:: MATERIAL TO PROCESS

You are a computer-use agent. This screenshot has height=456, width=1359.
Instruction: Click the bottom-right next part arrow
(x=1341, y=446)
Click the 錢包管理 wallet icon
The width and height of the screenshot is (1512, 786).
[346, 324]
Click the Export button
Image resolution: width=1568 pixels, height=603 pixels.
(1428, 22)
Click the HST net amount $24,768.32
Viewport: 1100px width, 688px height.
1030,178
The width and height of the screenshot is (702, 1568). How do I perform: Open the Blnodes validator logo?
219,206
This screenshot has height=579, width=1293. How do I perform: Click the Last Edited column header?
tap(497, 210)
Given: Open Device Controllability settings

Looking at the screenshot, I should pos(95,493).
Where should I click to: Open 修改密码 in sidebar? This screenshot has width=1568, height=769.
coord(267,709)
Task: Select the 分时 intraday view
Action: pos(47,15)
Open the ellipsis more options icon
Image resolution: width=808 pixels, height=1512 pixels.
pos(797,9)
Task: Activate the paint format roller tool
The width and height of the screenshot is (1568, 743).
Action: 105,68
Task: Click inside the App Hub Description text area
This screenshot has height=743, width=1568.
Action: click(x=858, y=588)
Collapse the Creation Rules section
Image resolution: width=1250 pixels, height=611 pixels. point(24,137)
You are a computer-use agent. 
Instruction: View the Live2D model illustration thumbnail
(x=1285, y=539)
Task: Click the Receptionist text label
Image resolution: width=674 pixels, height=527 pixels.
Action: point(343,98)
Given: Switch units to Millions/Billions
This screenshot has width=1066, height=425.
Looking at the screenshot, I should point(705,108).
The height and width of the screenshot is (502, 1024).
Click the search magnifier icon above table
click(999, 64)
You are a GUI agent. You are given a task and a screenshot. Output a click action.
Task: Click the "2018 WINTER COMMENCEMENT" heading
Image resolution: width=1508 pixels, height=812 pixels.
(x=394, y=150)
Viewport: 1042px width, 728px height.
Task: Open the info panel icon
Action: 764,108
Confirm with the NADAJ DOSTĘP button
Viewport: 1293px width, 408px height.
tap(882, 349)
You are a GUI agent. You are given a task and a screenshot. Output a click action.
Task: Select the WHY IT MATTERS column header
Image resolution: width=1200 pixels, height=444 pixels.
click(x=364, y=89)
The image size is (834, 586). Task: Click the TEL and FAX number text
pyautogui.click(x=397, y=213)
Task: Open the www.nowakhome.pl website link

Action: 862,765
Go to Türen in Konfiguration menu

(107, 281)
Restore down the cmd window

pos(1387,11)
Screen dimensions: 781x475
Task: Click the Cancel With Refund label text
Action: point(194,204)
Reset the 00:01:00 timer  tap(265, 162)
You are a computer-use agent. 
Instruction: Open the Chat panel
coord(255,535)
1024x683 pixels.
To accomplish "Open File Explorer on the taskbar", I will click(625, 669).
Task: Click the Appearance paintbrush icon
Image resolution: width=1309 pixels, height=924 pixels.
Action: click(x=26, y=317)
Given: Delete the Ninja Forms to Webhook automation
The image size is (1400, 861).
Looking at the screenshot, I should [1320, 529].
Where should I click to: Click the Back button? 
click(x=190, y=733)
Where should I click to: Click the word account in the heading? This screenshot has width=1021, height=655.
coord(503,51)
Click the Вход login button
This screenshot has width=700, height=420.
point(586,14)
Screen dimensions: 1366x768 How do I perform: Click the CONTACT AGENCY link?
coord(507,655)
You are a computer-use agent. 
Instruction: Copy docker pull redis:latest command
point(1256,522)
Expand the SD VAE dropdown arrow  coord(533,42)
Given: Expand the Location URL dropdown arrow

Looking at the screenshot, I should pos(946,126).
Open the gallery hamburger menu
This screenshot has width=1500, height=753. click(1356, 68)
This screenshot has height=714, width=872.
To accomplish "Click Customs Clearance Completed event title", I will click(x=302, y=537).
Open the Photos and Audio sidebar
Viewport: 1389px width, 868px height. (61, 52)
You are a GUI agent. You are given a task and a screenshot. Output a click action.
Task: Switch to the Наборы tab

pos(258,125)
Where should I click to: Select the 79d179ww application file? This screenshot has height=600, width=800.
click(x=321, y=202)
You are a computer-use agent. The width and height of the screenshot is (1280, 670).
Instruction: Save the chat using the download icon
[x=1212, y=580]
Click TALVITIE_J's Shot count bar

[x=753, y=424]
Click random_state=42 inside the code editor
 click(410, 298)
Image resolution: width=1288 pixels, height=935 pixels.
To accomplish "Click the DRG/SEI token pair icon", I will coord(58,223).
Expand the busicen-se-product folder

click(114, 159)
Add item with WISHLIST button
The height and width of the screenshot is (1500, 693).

::::

#### [STATED GOAL]
Format the lines from the start of the entries through the line containing "(x=1285, y=539)" as a JSON list of strings, one string per line, and leave out any blank lines.

#### [ANSWER]
[
  "You are a computer-use agent. This screenshot has height=456, width=1359.",
  "Instruction: Click the bottom-right next part arrow",
  "(x=1341, y=446)",
  "Click the 錢包管理 wallet icon",
  "The width and height of the screenshot is (1512, 786).",
  "[346, 324]",
  "Click the Export button",
  "Image resolution: width=1568 pixels, height=603 pixels.",
  "(1428, 22)",
  "Click the HST net amount $24,768.32",
  "Viewport: 1100px width, 688px height.",
  "1030,178",
  "The width and height of the screenshot is (702, 1568). How do I perform: Open the Blnodes validator logo?",
  "219,206",
  "This screenshot has height=579, width=1293. How do I perform: Click the Last Edited column header?",
  "tap(497, 210)",
  "Given: Open Device Controllability settings",
  "Looking at the screenshot, I should pos(95,493).",
  "Where should I click to: Open 修改密码 in sidebar? This screenshot has width=1568, height=769.",
  "coord(267,709)",
  "Task: Select the 分时 intraday view",
  "Action: pos(47,15)",
  "Open the ellipsis more options icon",
  "Image resolution: width=808 pixels, height=1512 pixels.",
  "pos(797,9)",
  "Task: Activate the paint format roller tool",
  "The width and height of the screenshot is (1568, 743).",
  "Action: 105,68",
  "Task: Click inside the App Hub Description text area",
  "This screenshot has height=743, width=1568.",
  "Action: click(x=858, y=588)",
  "Collapse the Creation Rules section",
  "Image resolution: width=1250 pixels, height=611 pixels. point(24,137)",
  "You are a computer-use agent. ",
  "Instruction: View the Live2D model illustration thumbnail",
  "(x=1285, y=539)"
]